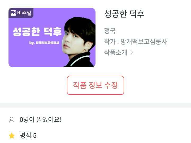
Task: Click the portrait photo on the cover image
Action: click(79, 42)
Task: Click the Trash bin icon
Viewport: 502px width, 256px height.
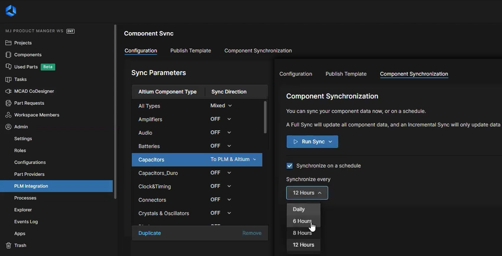Action: [x=8, y=245]
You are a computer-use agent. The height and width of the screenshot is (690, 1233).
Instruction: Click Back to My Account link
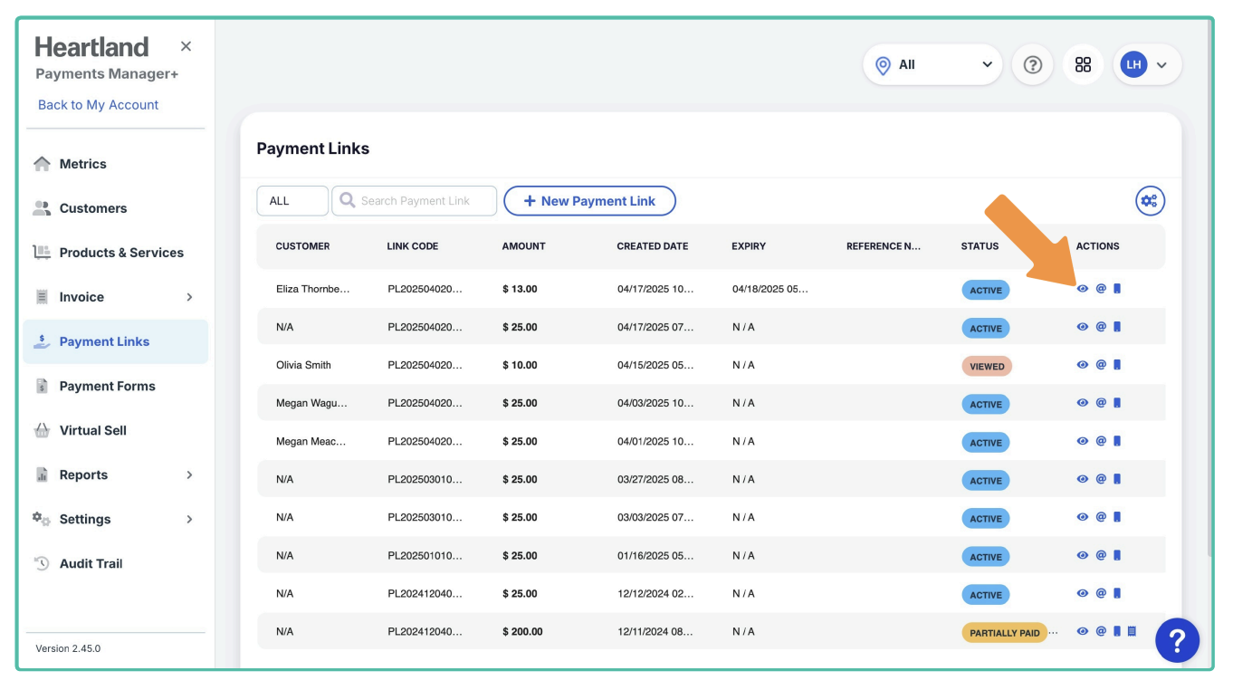coord(98,105)
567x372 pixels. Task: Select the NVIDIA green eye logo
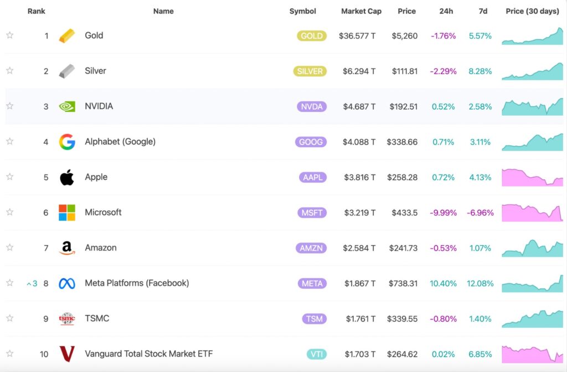[x=68, y=106]
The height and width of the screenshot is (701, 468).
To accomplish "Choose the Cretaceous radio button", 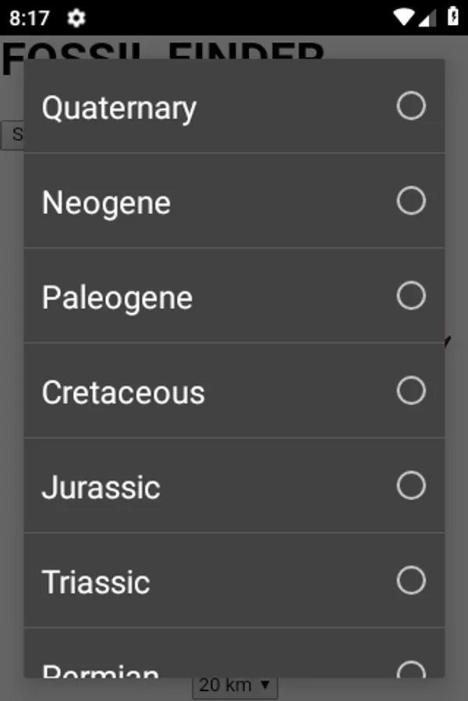I will (x=411, y=391).
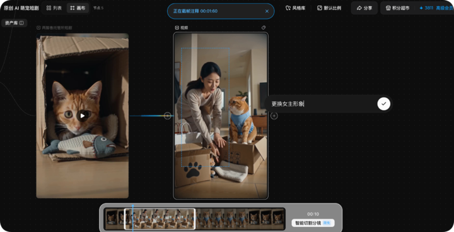This screenshot has height=232, width=454.
Task: Play the cat in box video
Action: pyautogui.click(x=83, y=116)
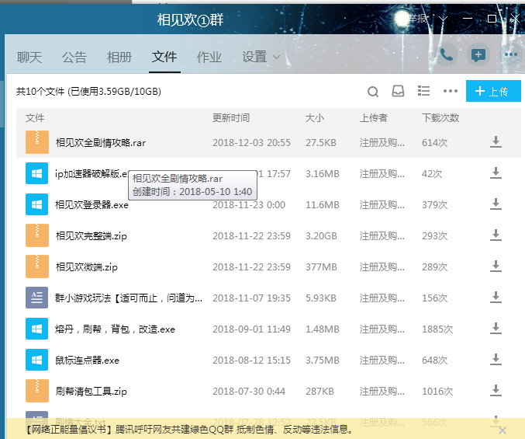Start a group voice call
The width and height of the screenshot is (525, 439).
tap(447, 55)
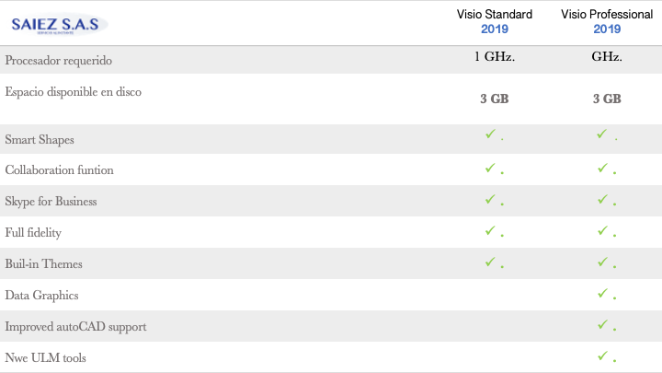Click Improved autoCAD support checkmark
This screenshot has height=373, width=662.
coord(602,324)
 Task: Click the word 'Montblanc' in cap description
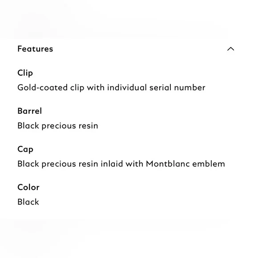[168, 164]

:::::

Copy out, word for word, the rows above that fall between the line containing "Task: Click the Trash bin icon" and the line containing "[x=68, y=106]", including both. Leave out the pictures.

Task: Click the Trash bin icon
Viewport: 502px width, 256px height.
Action: [x=8, y=245]
You are a computer-use agent. The height and width of the screenshot is (690, 1233).
Instruction: Click Back to My Account link
coord(98,105)
567x372 pixels. Task: Select the NVIDIA green eye logo
[x=68, y=106]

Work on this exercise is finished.